The scrolls have been deciphered and reconstructed by expert modern scholars. They tend to fall into two groups: texts concerned with religion and others revealing details of daily lives and history. There are copies of many biblical writings, and all but one book of the Old Testament. More interestingly, there are previously unseen psalms authored by King David and Joshua, and also some prophecies attributed to Ezekiel, Jeremiah and Daniel that do not appear in the Bible. The scrolls contain previously unknown stories about Enoch, Abraham and Noah. Similarly the lost words of Amram, Joseph, Judah, Levi and Naphtali are also revealed in the texts.
Surprisingly, given their date and proximity to New Testament events, the life of Jesus Christ is not mentioned. The scrolls are mainly written in Hebrew, but also feature passages in Aramaic and Greek. Some scrolls explain laws and codes of battle, whereas others recount poems and the philosophies of wise men. The most enigmatic information contained in the scrolls lists 64 places around Israel where ancient treasures are buried. It is suggested that not only gold and silver is hidden there, but many of the holy objects from the temple of Jerusalem were also deposited in distant, unknown places for safekeeping.

Although the scrolls were all discovered within eight years, the collection was scattered among universities, museums and scholarly institutions across the world. In 1954, some of the scrolls were even advertised for sale in the Wall Street Journal.
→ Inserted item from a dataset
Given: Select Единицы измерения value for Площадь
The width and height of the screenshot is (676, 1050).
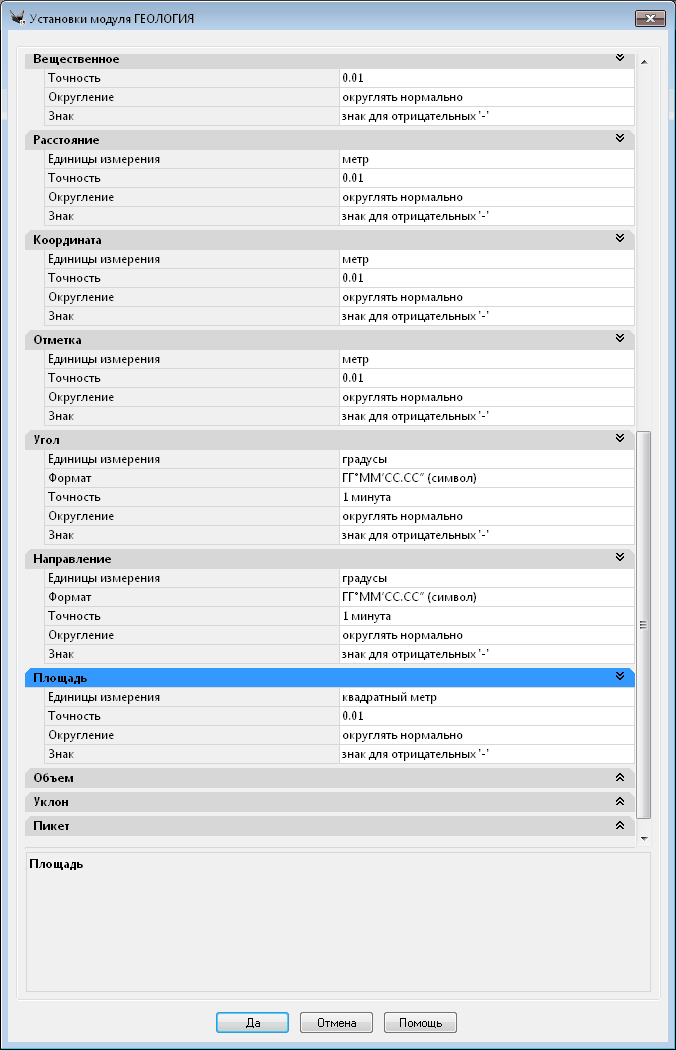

Many of the scrolls were in terrible condition, so it became difficult to assemble a complete idea of what the texts revealed. During the 1960s and 70s much of the work that was done remained unpublished, so public interest in the scrolls waned. In the last decade however, there has been a renewed commitment to provide complete collections of photographs, translations and explanations to the wider world. This seems vitally important. Not only do the scrolls represent an amazing historical discovery, they also chronicle a time essentially interwoven with our understanding of the Biblical World.